BOSTON — Exercises that simulate the mechanically challenging activities of daily living lessen energy expenditures and compensations associated with knee osteoarthritis, Dr. Anthony M. Reginato said at the 10th World Congress on Osteoarthritis.
As such, functional interventions should be an important component of rehabilitation therapy, he said at the congress, which was sponsored by the Osteoarthritis Research Society International.
In a double-blind, randomized trial, Dr. Reginato and his colleagues at Massachusetts General Hospital in Boston analyzed chair rise and box lifting in patients with knee osteoarthritis to determine if functional training or strengthening exercises led to improvements in mechanical energy expenditures (MEE), mechanical energy compensations (MEC), linear and angular momentum, and/or performance duration.
The study included 26 individuals, aged 43–86 years, who had Kellgren-Lawrence grade 2 or 3 knee osteoarthritis and at least two functional limitations on the SF36 physical functioning subscale. Participants were randomized to receive 8 weeks of physical therapy comprising either strength training or functional training.
“The goal of strength training is to address specific impairments, including range of motion and the ability to generate muscle force,” Dr.

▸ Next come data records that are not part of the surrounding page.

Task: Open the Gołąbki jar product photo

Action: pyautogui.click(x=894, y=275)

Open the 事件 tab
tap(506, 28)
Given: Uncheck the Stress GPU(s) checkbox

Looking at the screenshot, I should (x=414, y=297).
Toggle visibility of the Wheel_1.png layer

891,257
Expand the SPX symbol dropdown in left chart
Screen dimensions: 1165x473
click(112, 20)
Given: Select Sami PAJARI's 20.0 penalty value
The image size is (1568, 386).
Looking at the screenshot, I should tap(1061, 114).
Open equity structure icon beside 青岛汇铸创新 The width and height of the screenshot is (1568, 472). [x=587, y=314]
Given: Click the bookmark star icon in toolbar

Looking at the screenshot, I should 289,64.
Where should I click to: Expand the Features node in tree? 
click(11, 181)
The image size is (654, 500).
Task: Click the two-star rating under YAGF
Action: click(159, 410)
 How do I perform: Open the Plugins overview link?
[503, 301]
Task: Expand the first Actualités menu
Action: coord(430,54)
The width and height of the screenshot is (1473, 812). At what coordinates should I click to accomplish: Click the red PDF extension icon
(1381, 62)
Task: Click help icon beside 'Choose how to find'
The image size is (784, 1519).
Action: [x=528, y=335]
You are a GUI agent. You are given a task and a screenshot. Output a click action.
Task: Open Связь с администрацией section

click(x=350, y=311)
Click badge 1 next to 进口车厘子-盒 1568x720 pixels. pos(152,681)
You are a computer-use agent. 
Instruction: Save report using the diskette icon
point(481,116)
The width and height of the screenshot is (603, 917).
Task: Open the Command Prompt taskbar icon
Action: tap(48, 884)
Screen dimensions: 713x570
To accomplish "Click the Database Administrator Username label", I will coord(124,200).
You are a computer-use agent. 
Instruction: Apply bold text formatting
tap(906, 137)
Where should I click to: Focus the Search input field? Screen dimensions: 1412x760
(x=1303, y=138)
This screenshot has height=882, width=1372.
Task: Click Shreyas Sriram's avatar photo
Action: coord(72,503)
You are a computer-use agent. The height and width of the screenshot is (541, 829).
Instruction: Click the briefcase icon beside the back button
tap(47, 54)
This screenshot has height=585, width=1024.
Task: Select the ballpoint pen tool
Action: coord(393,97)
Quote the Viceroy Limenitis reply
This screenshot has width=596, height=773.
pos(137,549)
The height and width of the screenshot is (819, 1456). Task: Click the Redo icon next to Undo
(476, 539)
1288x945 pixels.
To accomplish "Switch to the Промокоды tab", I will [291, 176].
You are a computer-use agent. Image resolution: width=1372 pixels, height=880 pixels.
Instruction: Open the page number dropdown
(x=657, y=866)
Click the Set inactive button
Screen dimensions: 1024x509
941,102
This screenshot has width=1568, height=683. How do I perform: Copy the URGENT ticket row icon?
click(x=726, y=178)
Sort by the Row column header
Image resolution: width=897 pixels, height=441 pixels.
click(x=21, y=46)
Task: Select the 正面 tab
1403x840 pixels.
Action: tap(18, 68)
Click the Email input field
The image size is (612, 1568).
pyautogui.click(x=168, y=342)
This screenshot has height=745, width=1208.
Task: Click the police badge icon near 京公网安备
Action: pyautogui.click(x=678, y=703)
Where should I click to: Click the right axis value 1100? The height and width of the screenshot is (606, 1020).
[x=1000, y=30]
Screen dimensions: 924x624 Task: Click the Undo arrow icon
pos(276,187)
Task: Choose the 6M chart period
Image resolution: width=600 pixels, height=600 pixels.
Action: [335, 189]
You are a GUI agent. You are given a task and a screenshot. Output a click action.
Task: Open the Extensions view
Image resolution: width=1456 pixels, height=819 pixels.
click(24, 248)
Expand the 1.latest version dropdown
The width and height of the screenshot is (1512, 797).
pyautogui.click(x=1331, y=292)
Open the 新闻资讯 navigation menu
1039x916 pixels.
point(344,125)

Reginato said.
In contrast, functional training simulates activities of daily living, such as gait, rising from a chair, and stair climbing, at different speeds and levels of difficulty, the goal of which is to improve neuromuscular control of the whole body, with specific focus on the individual's abilities and safety limits, he explained.
At baseline and postintervention, each participant completed a chair rise test, which required arising from a backless chair, and a box lift test, which required hoisting a plastic case holding a 5-kg metal disk onto a table. During both tasks, investigators calculated ankle, knee, hip, and back MEE and MEC. They also assessed maximum whole body angular momentum, maximum whole body anterior posterior linear momentum, and maximum whole body vertical linear momentum, as well as the intervals between the start and end of each task.
Using univariate analysis of covariance and multivariate analysis of variance to compare between-group differences in score changes relative to baseline, the investigators determined that, in the chair rise, the functional training group had significantly more improvement in energy expenditures and compensations by increasing ankle energy expenditure and decreasing back compensation, compared with the strength training group. And while there were no significant differences in chair rise interval times between the groups, the functional training group had a greater change from baseline in this measure.
In the box lift test, both groups increased their MEE in the back during the “no transfer” phase of lifting, although the strength training group had significantly higher changes in this measure, Dr. Reginato reported. In the transfer phase, the strengthening group had a significantly greater change in MEE in the back, compared with the functional group, which showed a decrease in this measure, and greater change in maximum whole body angular momentum.
The findings suggest that both functional and impairment-level interventions have important roles in the treatment of knee osteoarthritis, he said.